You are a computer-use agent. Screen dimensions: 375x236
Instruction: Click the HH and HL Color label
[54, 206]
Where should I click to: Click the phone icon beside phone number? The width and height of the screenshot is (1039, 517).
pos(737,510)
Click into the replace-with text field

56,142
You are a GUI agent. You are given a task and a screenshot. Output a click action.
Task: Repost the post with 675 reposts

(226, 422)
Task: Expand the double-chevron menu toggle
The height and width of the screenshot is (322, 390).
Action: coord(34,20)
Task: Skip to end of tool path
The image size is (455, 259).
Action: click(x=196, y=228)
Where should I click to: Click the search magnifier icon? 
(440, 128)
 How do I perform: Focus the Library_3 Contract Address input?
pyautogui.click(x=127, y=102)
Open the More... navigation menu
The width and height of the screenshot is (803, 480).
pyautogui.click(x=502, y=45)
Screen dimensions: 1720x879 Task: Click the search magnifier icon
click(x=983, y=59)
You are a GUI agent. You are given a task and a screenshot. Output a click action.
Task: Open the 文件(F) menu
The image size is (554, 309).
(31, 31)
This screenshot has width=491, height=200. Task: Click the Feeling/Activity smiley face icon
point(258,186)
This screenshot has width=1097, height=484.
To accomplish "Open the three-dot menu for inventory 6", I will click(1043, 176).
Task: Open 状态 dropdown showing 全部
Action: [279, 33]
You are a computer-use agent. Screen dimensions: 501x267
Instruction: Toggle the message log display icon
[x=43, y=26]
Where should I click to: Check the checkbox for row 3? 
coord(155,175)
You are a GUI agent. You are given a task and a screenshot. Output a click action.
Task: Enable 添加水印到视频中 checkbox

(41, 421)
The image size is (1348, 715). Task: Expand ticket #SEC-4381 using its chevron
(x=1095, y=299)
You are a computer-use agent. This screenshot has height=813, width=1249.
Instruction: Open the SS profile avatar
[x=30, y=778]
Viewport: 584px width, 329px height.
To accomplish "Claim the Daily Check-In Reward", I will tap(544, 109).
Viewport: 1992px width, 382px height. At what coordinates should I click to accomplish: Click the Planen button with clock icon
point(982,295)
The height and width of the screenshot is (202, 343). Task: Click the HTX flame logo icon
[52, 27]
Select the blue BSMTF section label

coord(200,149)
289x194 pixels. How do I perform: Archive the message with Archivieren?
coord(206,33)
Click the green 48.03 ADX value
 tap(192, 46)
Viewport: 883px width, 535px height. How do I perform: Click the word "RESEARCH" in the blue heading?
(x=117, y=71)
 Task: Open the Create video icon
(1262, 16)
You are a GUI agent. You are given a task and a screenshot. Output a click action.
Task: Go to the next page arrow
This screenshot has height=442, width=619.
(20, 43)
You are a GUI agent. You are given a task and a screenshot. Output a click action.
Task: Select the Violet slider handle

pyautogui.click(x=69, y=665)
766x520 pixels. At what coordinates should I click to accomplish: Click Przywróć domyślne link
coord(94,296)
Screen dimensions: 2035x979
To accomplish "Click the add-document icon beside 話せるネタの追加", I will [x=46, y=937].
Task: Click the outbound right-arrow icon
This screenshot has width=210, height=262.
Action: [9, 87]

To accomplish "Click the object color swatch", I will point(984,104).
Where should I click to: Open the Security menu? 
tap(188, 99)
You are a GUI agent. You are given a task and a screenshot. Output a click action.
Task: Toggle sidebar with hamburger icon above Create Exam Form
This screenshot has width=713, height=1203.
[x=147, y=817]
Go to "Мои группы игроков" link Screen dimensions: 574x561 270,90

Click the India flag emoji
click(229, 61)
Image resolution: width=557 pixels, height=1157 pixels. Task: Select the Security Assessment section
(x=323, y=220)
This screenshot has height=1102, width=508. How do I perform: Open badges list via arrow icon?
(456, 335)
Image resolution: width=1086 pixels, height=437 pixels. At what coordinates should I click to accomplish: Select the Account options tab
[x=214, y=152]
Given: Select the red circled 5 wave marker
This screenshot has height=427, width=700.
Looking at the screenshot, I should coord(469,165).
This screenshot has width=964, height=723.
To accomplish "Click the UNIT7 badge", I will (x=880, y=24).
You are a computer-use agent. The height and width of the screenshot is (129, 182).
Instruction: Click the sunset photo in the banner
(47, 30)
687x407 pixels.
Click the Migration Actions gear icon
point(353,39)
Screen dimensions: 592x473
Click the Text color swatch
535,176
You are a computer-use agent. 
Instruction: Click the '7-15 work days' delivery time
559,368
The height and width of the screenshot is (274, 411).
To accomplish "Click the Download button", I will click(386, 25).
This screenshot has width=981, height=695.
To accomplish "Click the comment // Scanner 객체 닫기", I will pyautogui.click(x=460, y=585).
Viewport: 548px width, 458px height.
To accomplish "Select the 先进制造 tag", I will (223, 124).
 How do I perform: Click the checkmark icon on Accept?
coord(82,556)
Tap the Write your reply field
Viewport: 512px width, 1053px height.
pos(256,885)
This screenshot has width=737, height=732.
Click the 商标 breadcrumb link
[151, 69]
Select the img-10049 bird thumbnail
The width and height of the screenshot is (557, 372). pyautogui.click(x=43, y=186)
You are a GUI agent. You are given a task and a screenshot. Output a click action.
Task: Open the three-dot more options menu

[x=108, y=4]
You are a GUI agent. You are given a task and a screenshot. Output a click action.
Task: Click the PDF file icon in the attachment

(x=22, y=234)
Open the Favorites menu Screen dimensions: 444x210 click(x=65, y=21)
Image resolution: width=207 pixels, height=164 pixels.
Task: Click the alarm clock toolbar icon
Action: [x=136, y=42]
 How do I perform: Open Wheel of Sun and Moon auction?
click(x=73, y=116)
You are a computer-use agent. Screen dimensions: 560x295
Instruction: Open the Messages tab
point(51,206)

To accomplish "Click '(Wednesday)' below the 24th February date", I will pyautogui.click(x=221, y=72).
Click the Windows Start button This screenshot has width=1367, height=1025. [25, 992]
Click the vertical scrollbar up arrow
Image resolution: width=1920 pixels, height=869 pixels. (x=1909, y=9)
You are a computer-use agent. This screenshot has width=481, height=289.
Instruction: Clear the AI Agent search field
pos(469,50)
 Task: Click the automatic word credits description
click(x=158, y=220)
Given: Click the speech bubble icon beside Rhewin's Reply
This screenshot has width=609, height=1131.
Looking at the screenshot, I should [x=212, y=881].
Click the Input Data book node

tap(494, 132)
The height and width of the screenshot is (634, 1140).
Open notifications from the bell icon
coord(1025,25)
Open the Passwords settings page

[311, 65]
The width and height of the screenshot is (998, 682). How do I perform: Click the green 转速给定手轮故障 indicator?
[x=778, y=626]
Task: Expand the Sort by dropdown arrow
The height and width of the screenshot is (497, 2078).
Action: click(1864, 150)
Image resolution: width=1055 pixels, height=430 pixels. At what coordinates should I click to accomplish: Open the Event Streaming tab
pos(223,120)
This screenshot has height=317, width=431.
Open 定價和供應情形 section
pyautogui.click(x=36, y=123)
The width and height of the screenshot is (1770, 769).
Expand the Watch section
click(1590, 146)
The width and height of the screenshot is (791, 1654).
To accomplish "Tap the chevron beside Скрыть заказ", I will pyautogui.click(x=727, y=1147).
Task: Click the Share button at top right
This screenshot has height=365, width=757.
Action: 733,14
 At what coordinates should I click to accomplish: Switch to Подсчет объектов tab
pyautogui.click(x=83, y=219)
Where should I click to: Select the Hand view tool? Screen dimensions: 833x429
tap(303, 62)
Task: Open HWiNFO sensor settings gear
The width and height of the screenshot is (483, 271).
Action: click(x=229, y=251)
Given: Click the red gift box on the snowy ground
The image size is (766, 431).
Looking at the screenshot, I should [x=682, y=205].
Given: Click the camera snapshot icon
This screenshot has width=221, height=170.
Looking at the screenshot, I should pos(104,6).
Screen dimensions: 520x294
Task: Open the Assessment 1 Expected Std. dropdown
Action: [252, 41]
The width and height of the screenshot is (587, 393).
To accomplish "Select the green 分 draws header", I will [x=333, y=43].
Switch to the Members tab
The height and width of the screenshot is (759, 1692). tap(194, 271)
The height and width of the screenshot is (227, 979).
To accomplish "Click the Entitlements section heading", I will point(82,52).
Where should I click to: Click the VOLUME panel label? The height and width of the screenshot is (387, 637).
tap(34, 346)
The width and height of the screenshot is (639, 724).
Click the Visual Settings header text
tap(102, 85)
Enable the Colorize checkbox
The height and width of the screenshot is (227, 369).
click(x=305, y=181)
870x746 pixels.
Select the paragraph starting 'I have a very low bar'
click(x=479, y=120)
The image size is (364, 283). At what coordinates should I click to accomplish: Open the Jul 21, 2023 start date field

### WHAT THIS TASK INVOLVES
Above are the records; copy exactly the lines from the line with "has height=813, width=1249." through the line with "Task: Toggle sidebar", both included.

### SOLUTION FOR THIS TASK
You are a computer-use agent. This screenshot has height=813, width=1249.
Instruction: Open the SS profile avatar
[x=30, y=778]
Viewport: 584px width, 329px height.
To accomplish "Claim the Daily Check-In Reward", I will tap(544, 109).
Viewport: 1992px width, 382px height. At what coordinates should I click to accomplish: Click the Planen button with clock icon
point(982,295)
The height and width of the screenshot is (202, 343). Task: Click the HTX flame logo icon
[52, 27]
Select the blue BSMTF section label

coord(200,149)
289x194 pixels. How do I perform: Archive the message with Archivieren?
coord(206,33)
Click the green 48.03 ADX value
 tap(192, 46)
Viewport: 883px width, 535px height. How do I perform: Click the word "RESEARCH" in the blue heading?
(x=117, y=71)
 Task: Open the Create video icon
(1262, 16)
You are a GUI agent. You are given a task and a screenshot. Output a click action.
Task: Go to the next page arrow
This screenshot has height=442, width=619.
(20, 43)
You are a GUI agent. You are given a task and a screenshot. Output a click action.
Task: Select the Violet slider handle

pyautogui.click(x=69, y=665)
766x520 pixels. At what coordinates should I click to accomplish: Click Przywróć domyślne link
coord(94,296)
Screen dimensions: 2035x979
To accomplish "Click the add-document icon beside 話せるネタの追加", I will [x=46, y=937].
Task: Click the outbound right-arrow icon
This screenshot has width=210, height=262.
Action: [9, 87]

To accomplish "Click the object color swatch", I will point(984,104).
Where should I click to: Open the Security menu? 
tap(188, 99)
You are a GUI agent. You are given a task and a screenshot. Output a click action.
Task: Toggle sidebar with hamburger icon above Create Exam Form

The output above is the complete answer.